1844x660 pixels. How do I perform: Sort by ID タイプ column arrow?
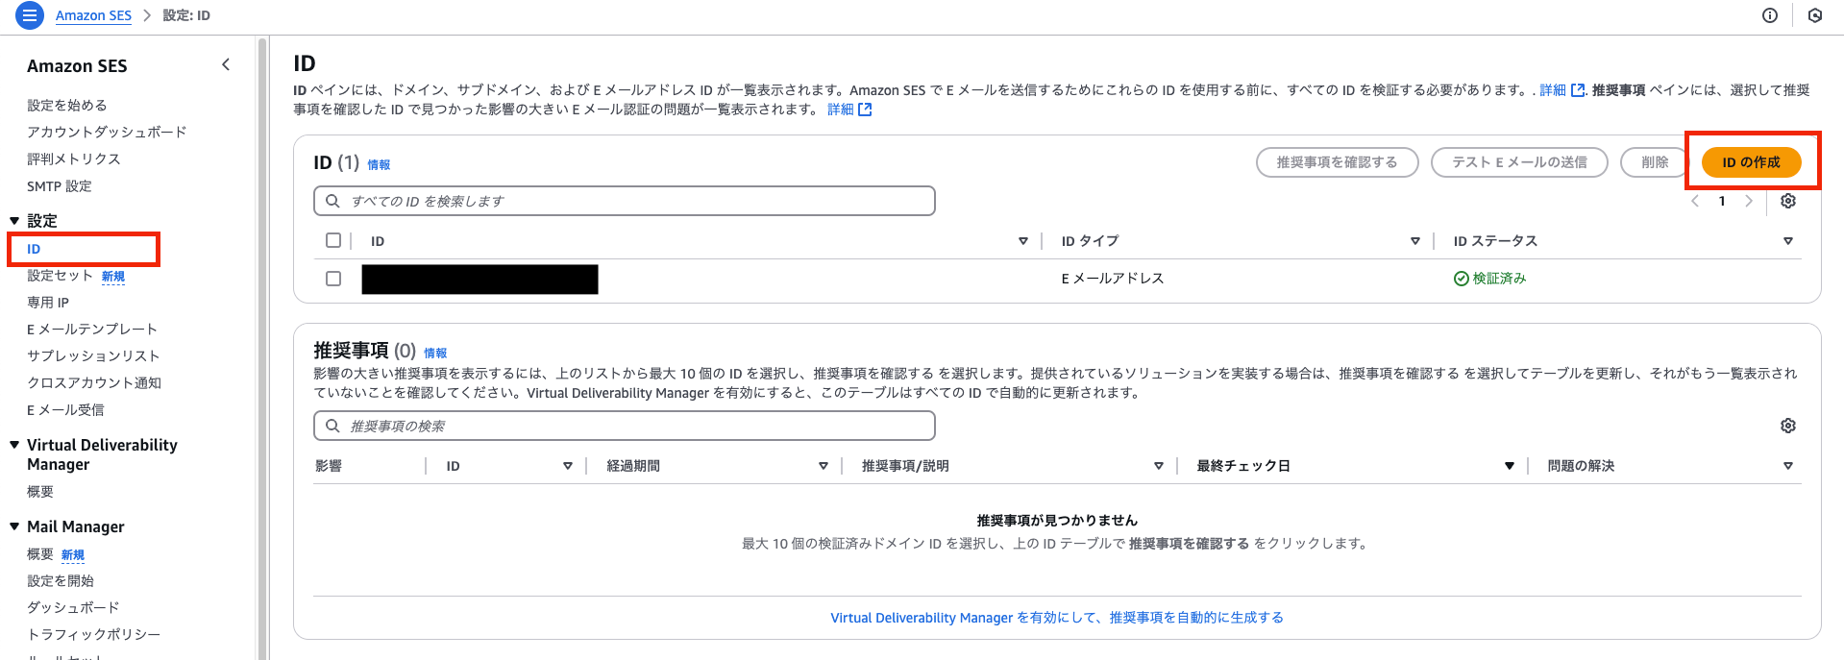click(x=1414, y=241)
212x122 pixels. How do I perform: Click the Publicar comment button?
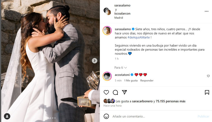(203, 116)
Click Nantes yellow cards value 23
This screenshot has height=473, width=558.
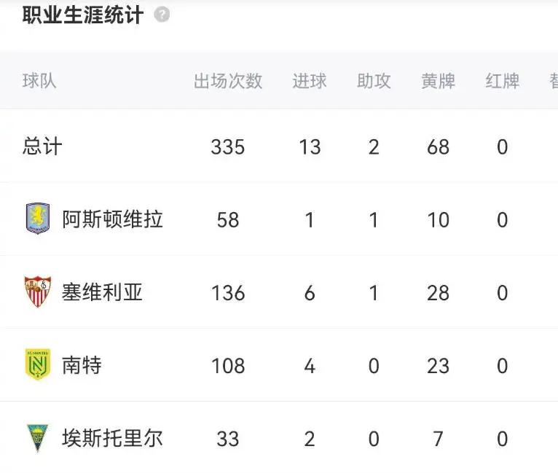click(438, 366)
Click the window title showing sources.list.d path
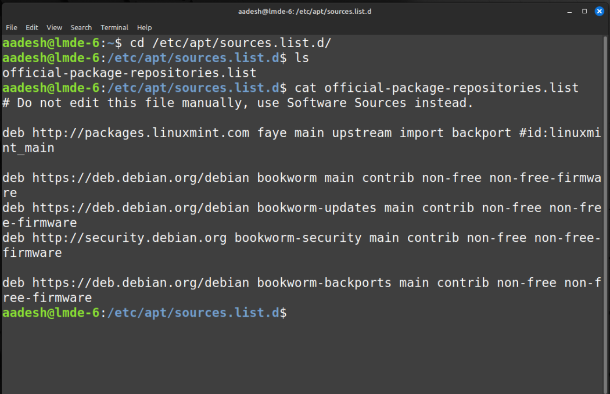The image size is (610, 394). coord(304,10)
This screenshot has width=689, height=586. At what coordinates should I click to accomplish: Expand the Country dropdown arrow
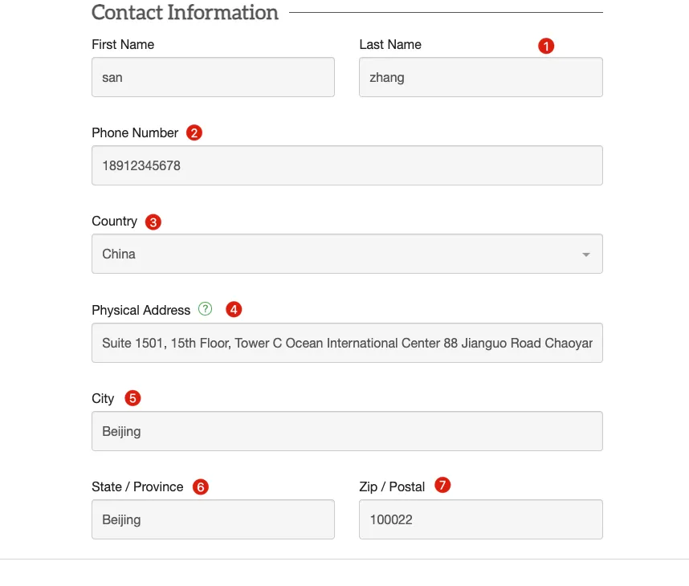coord(585,254)
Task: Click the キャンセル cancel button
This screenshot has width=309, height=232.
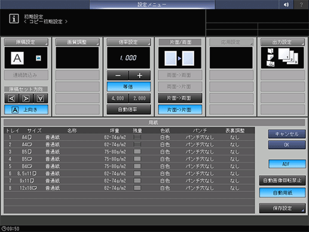Action: click(287, 134)
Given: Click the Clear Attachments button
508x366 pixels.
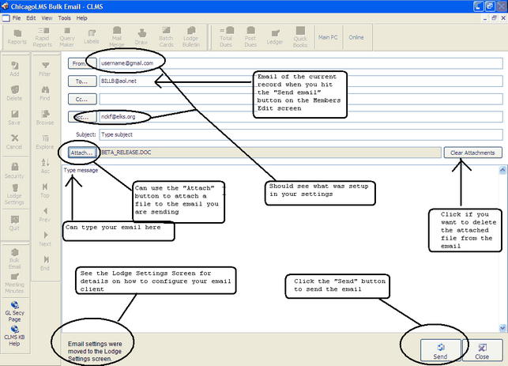Looking at the screenshot, I should pyautogui.click(x=472, y=153).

§ WHAT IS NEEDED:
How many lines in the listing above contain the word "perform"? Reply with the number alone.

§ COMPLETED EXERCISE:
2